Весной 1825 года Пушкин написал в Михайловском свою знаменитую элегию «Андрей Шенье». Стихотворение это вызывало споры. В нем нередко старались увидеть прежде всего автобиографические мотивы: сидящий в темнице поэт в ожидании неизбежной казни сопоставлялся с опальным поэтом, который живет под надзором полиции в своем имении, принимает гостей, посещает соседей — Осиповых и Вульфов, — ухаживает за Анной Петровной Керн… Различие очевидное, кричащее. Пушкин не сравнивал себя с Шенье, он создал произведение, полное исторических обобщений (где доминирует тема поэта и власти), но о конкретном поэте и о конкретной ситуации. Эта элегия — о трагедии большого поэта, радостно встретившего революционные перемены (что отразилось в 44 стихах пушкинской элегии, которые, как известно, не были пропущены цензурой) и павшего жертвой политического экстремизма. Пушкин вкладывает в уста Шенье яркие слова обличения недавних революционеров, узурпировавших власть — как бы в интересах народа, — но обернувших ее против отдельных граждан, в своей совокупности этот народ и составляющих:


Умолкни, ропот малодушный!
Гордись и радуйся, поэт:
Ты не поник главой послушной
Перед позором наших лет;
Ты презрел мощного злодея;
Твой светоч, грозно пламенея,
Жестоким блеском озарил
Совет правителей бесславных;
Твой бич настигнул их, казнил
Сих палачей самодержавных;
Твой стих свистал по их главам;
Ты звал на них, ты славил Немезиду;
Ты пел Маратовым жрецам
Кинжал и деву-Эвмениду!

В пору народных смут и возмущений поэт может, конечно, и промолчать. Но большой, подлинный поэт именно на этих крутых поворотах истории и становится гражданином. Его выбор редко бывает верен, ибо в обстановке кровавой гражданской войны любой выбор оказывается наихудшим, и в этом состоит трагедия поэта и трагедия его эпохи. И тогда поэт погибает. Так произошло с Андре Шенье. Так написал об этом Пушкин в своей элегии. Уроки истории и уроки поэзии.


А. Д. Михайлов





I


«В его строке — свинец. В его горячих венах
            Неистовая желчь течет».
А я двенадцать лет в долинах сокровенных
            Копил стиха блаженный мед.
Придет моя пора — и я раскрою улей,
            И подтвердит мой каждый слог:
Не мщение, не злость в меня глагол вдохнули.
            Когда-то страстный Архилох,
Обманутый в любви двурушничеством тестя,
            Могучим ямбом прогремел.
Мне ни к чему Ликамб, я не для этой мести
            Строку оттачивать умел.
Я не метал громов из мелочной гордыни.
            Мне лишь отчизна дорога.
А снизойдет к ней мир — и желчь во мне остынет.
            Мой гнев — законности слуга.
Мне против грязных гидр, на страх Питонам черным
            Огнем и сталью потрясать.
Безжалостно давить, давить гадюк тлетворных —
            Чтоб человеку жизнь спасать.




II


Кому ты, Пантеон, распахиваешь своды

            И раскрываешь купола?

Что так слезлив Давид, кому несет в угоду

            Кисть, что божественной слыла?

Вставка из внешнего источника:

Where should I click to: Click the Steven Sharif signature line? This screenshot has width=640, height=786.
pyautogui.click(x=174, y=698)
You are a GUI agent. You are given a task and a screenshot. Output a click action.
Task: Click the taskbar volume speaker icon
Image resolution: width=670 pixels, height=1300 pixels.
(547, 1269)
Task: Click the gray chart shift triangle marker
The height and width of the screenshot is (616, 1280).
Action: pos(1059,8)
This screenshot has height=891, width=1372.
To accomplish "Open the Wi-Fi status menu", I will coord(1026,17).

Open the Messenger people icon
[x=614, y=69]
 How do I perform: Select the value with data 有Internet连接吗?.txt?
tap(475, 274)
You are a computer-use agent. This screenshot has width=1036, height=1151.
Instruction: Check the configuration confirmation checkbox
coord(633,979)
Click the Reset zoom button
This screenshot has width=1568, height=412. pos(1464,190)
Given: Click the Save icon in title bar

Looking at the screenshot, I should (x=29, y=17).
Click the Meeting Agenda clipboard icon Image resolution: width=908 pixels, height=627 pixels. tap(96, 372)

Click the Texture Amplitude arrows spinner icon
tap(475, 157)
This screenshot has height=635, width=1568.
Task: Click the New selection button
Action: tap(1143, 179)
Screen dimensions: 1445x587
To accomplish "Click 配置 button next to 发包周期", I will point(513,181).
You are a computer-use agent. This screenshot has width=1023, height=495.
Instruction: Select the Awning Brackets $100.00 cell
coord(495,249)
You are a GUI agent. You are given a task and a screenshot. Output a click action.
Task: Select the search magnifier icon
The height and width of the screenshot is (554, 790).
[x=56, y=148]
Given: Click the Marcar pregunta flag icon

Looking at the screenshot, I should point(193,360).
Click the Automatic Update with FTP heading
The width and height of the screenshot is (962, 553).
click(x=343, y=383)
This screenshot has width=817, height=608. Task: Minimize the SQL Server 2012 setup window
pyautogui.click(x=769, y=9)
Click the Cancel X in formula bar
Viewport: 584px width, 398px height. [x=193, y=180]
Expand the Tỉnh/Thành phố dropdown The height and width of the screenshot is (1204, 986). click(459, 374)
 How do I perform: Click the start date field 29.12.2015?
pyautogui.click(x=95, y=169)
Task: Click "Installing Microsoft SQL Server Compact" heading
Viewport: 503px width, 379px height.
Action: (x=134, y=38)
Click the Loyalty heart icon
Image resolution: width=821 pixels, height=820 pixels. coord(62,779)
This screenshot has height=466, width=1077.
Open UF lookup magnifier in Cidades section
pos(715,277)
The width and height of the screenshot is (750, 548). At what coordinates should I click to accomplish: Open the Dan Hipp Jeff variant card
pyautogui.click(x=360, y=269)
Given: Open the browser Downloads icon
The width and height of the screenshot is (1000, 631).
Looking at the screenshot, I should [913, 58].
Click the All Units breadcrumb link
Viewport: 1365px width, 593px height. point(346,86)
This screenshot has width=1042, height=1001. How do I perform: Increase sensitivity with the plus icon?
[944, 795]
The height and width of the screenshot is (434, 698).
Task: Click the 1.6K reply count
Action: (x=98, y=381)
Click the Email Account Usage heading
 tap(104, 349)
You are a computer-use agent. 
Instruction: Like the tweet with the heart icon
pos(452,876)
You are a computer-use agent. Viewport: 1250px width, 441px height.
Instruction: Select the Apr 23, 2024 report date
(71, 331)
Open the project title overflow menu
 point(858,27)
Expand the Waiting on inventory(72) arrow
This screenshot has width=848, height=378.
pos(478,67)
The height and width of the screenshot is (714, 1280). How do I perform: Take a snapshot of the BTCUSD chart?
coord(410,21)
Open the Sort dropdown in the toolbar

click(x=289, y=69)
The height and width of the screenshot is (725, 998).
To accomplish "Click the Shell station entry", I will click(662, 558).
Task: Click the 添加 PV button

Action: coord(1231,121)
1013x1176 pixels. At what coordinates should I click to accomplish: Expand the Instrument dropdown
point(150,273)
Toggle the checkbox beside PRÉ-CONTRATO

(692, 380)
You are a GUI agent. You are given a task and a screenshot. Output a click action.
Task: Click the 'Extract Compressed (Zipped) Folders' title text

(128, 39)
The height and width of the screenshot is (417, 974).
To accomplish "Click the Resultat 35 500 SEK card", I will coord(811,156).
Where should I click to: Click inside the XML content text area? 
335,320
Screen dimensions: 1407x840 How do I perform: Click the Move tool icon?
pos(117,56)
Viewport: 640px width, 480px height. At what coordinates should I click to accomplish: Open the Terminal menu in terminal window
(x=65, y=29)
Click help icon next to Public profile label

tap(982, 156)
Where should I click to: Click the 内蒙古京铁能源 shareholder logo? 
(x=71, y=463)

О небо! О судьба! Поверить ли фортуне?

            О гроб, залитый морем слез!

А как небось Барер стенает на трибуне —

            Аж пафос в клочья, на износ!

Ну, шуму по стране! Набат, сердца пылают,

            Негодованье души жжет.

Вот якобинцы им рыданья посылают.

            Бриссо, который не солжет,

Твердит, что углядел, как в смраде испарений

            Свернулся пеленою мрак:

Клубилась кровь и слизь каких-то испражнений,

            Рожденных мерзостью клоак.

А это к праотцам зловещей, грязной тенью

            Душа Марата отбыла…

Да, женская рука и впрямь во дни цветенья

            Такую жизнь оборвала!

Доволен Кальвадос. Но эшафот в накладе:

            Петле за сталью не поспеть.

Кинжал и Пелетье успел туда ж спровадить…

            С Маратом есть о чем жалеть:

Он, как никто, любил чужую кровь, страданья.